In the same vein as spammers who depend on your clicking on or replying to their messages to feed their voracious appetites for valid email addresses and traffic, you should be aware of a fast-growing, yet less obvious risk.

With the growth in small, low-cost, high capacity Mobile Storage Devices (e.g. USB Drives, MP3 Players, Cameras, PDAs), it is inevitable that the things will get lost. So, when you see one abandoned at a phone booth, on a bench or in a hallway, the scenario may seem harmless enough — a memory stick fell out of a pocket, or was left there by accident. But at the risk of sounding paranoid, don’t do the obvious.

Don’t pick it up and put it into your laptop or work computer. That may be just what its owner wants you to do. Here’s what the scenario might really be.

Hackers have learned that there are certain types of USB Memory Drives that have been configured to fool your computer into launching a program upon insertion into a computer WITHOUT NOTIFYING YOU ABOUT IT.

In fact, they can start keyloggers or trojan horse programs resident on the device itself. There is a good article on the technical aspects of these devices HERE.

It is a good policy to make sure all office users are aware that they should only insert authorized hardware devices into your organization’s computers. The above scenario is just one of the risks that can arise.

In an effort to better understand the awareness of the general public, and the tendancy for people’s curiosity to get the better of them, I’ve started a little experiment called the Honey Stick Project (click HERE).

The idea is to plant unmarked Mobile Storage Devices (USB drives) in publicly accessible locations and see if the people who find them will plug them into a computer on their network and use them.

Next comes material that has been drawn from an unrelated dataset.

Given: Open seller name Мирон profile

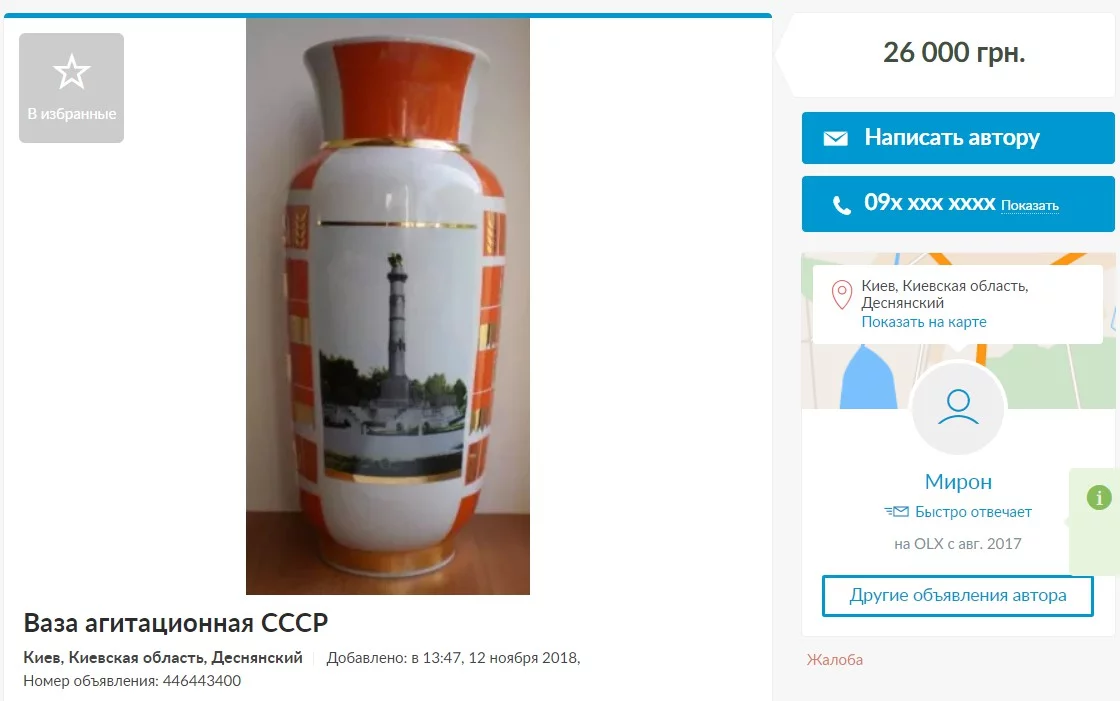Looking at the screenshot, I should [x=958, y=482].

Don’t worry, the devices I use do not contain any executable programs at all… only data files that cause the computer to launch natively installed programs, such as the default browser, MS Word or Adobe Acrobat. If the links in the files are loaded, my website detects it in the logs. For those who do use the devices, they get a little note that advises them of what the experiment is about. No private data is collected, only the fact that certain files or links were followed.

The goal is to generate some statistics about the risky computing habits of people in the general public. I can also use the same techniques to run targeted tests within an organization’s facility to see how aware they are of this type of risk.

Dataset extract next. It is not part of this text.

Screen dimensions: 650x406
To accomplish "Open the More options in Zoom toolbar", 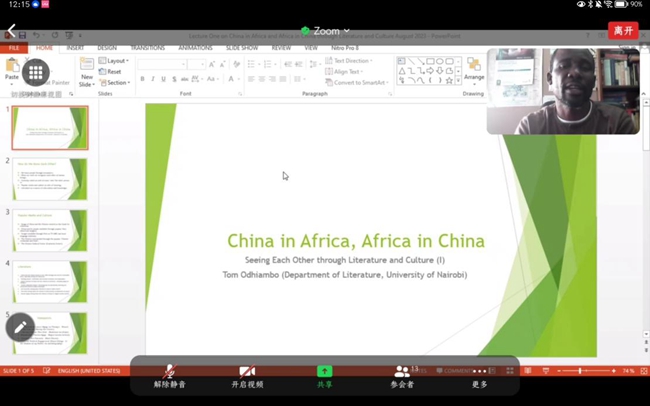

For more information, you can visit the Honey Stick Project — or HSP — website (at http://www.honeystickproject.com) where I have posted the latest stats, as well as some articles on the risks of Mobile Storage Devices. I have been getting a lot of help from security colleagues around the world.  Recently, Michael Santarcangelo (The Security Catalyst) allowed me some space to write a 3 part series about the HSP on his blog (click HERE), and Mike Sues of Rigel Kent Security (click HERE) supplied me with a whack of new USB drives to use in HSP experiment.

So, when you see a lonely USB device sitting abandoned in a public place, don’t plug it in. The best thing to do is turn it in to the nearest lost and found. The last thing you need is to have it suck all your important data off your hard drive and ship it off without you knowing about it.